Le morceau ne commence pas vraiment, il apparaît. Une boucle s’installe, presque timide, puis s’ancre sans jamais forcer. C’est là que Su touche quelque chose de précis : cette capacité à faire exister un titre sans jamais chercher l’impact immédiat. On n’est pas dans la conquête, on est dans la persistance.
La structure repose sur une économie presque radicale. Une rythmique deep house stable, qui agit comme une colonne vertébrale, autour de laquelle viennent se greffer des éléments subtils. Rien n’est spectaculaire, tout est progressif. Les textures arrivent comme des couches de brume, elles épaississent l’espace sans jamais le saturer.

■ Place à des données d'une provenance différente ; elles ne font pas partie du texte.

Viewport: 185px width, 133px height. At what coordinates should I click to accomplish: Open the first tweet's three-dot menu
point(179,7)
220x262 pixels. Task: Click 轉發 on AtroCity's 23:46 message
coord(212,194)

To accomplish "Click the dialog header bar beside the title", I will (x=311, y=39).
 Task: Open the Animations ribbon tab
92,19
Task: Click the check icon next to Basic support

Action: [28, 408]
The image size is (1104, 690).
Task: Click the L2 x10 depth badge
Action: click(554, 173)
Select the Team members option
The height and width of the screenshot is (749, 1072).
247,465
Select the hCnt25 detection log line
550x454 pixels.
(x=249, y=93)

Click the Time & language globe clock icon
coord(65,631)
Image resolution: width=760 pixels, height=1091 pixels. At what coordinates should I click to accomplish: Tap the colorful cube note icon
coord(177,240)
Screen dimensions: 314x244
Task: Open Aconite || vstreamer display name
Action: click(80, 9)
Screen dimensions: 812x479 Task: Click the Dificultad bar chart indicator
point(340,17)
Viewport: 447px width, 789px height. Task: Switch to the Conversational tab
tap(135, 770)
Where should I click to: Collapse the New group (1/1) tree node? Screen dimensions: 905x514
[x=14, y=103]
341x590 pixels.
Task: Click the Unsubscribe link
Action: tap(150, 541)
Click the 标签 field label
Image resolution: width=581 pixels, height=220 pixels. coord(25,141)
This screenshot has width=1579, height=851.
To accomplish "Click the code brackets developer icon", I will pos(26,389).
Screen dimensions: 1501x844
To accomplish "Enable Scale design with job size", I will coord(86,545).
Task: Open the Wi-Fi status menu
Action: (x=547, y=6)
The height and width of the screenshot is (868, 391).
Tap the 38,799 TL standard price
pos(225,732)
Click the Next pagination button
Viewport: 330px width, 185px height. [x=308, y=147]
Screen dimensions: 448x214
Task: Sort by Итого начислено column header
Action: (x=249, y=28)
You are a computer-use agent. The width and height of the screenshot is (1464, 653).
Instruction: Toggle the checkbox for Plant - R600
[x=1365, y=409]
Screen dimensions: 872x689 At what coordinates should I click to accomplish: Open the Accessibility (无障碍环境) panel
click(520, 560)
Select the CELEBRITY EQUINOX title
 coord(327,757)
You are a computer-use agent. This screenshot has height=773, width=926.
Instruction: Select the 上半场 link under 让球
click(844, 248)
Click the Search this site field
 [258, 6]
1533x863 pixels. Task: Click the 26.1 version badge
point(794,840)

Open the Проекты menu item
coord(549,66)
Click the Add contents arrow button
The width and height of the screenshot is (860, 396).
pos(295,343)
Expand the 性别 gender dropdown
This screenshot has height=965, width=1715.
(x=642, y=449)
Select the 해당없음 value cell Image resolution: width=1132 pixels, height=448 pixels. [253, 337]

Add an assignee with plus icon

Ce qui m’accroche, c’est cette manière de travailler le détail sans le rendre visible. Une variation de filtre, un motif qui glisse légèrement hors du temps, une nappe qui s’ouvre puis se referme sans prévenir. Le morceau évolue sans jamais donner l’impression de changer.
Et c’est précisément ce paradoxe qui le rend efficace.
On croit rester au même endroit, mais quelque chose bouge en permanence.
La dimension melodic house apporte une profondeur presque émotionnelle, sans tomber dans le pathos. Il n’y a pas de mélodie qui cherche à séduire frontalement, mais plutôt des fragments qui flottent, qui suggèrent plus qu’ils n’imposent. Cela donne au morceau une sensation d’espace, comme si le son respirait.
Je ressens “Again & Again” comme un état plus que comme un titre. Une forme de transe douce, qui ne passe pas par l’explosion mais par l’installation. On ne guette pas un drop, on s’abandonne à une continuité.
Dans un contexte club, ce type de track agit différemment. Il ne déclenche pas, il enveloppe. Il ne crée pas un pic, il installe une durée. Et cette durée devient presque physique.
Su fait un choix risqué : celui de la retenue. Mais c’est justement cette retenue qui donne au morceau sa singularité. Là où beaucoup cherchent à marquer, lui préfère laisser une empreinte.
À la fin, rien ne s’arrête vraiment. La boucle continue quelque part, en arrière-plan, comme un mouvement qu’on a intégré sans s’en rendre compte. Et c’est peut-être ça, la vraie réussite du morceau : ne jamais quitter complètement l’écoute.